The crisp September air bit at his face. A loud cheer mushroomed up out of O’Connell Stadium as he rode past, and there was Audie’s voice, booming out of the speakers. In the school’s hundred-year history, there had never been a female football announcer at Eastville High—not until the day Audie marched up to the athletic director and flashed that irresistible smile of hers, informing him that she was going to be on ESPN one day, and if he ever hoped to score some tickets to the Super Bowl, he’d give her the job.
He gave her the job.
“And what will you be, young man?” Max muttered to himself in a spot-on imitation of Audie’s mother.
A convict, he imagined the cat meowing from inside his bag. It’s death row for you, bub. You’ll probably get the chair. I’m a very important cat. Back on my home planet, I was a queen, I tell you! A queen!
Max was not adapting well to the criminal life.
He rounded into the parking lot of the Food Baron, stopped in front of the exit, and looked at his watch. It was 9:03 p.m., the T. rex skeleton informed him. He took exactly $4.81 out of his pocket and waited.
Two seconds later the automatic door swished open. Out poked a sweating bottle of sparkling apple cider. Max exchanged it for the money, then expertly slid it into his bag.
“Hey, Paul,” he said to the person formerly attached to the cider, a short, pimple-faced kid wearing a Food Baron apron.
“Hey yourself” was the standard reply.
Paul had been the only other student to show up for Mr. Donnelly’s after-school Paleontology Club last year, an endeavor that had clearly been doomed from the start. (Even Mr. Donnelly hadn’t cared enough to show up.) The two of them had chatted and exchanged their favorite geologic periods—Jurassic for Max, Cretaceous for Paul—and from then on had sat at lunch together every day. Slowly, accidentally, Paul became Max’s friend, or at least served as a decent pinch-hitter friend once Audie got too popular.

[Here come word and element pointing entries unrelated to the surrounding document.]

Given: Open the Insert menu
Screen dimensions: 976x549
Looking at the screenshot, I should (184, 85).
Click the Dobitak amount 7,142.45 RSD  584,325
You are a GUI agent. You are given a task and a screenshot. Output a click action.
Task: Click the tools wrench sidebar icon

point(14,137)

And it was a good thing, too, because Paul looked even more the part of a dweeb than Max did. A curly-haired ginger, he possessed glasses that wouldn’t have been out of place at a nursing home, and a bucktoothed overbite fighting an epic battle against a complicated set of braces. But Paul was a nice kid, if a little dull, and his propensity to repeat the same word over and over sometimes got distracting.
“Busy night?” Max asked.
“I’ll say. We got a big squash shipment, but the squash was really dirty, so I had to wash each squash.”
“Oh my gosh.”
“Do you want to buy a freshly washed squash?”
“No, thanks, I’m good with the cider. Have a good night!”

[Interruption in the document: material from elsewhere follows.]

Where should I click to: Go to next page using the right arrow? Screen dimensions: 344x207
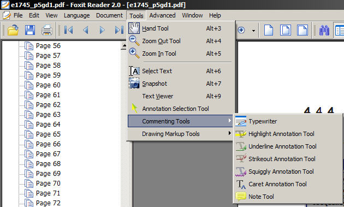102,30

The errands continued. Max hung a left onto Main Street—the founders of Eastville had apparently expended every drop of their creative juices on the town name—and biked past the dark storefronts, most businesses having closed early because of the football game. Only a couple of them were still open—a quirky gift shop whose owners cared nothing for sports, and a pizzeria, in front of which Max came to a practiced stop.
“Hi, Mario,” he said with a nod as he entered.

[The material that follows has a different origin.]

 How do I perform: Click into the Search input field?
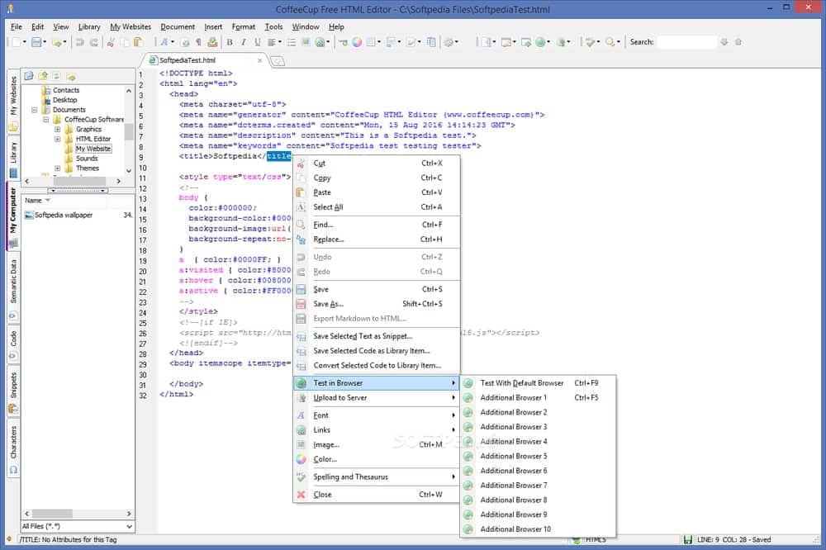click(x=686, y=42)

Mario the pizza guy smiled through his bushy mustache and opened the oven. Max hadn’t even needed to place an order; that large cheese pizza was already waiting for him, just as it was every Friday night at 9:05 p.m.
He paid for the pie and then—because he was still coasting on the high of his successful theft and feeling really crazy—added an order of onion rings.
Mario’s eyebrows went up. “Big night?”
Max stuffed the onion rings into his bag. “You have no idea.”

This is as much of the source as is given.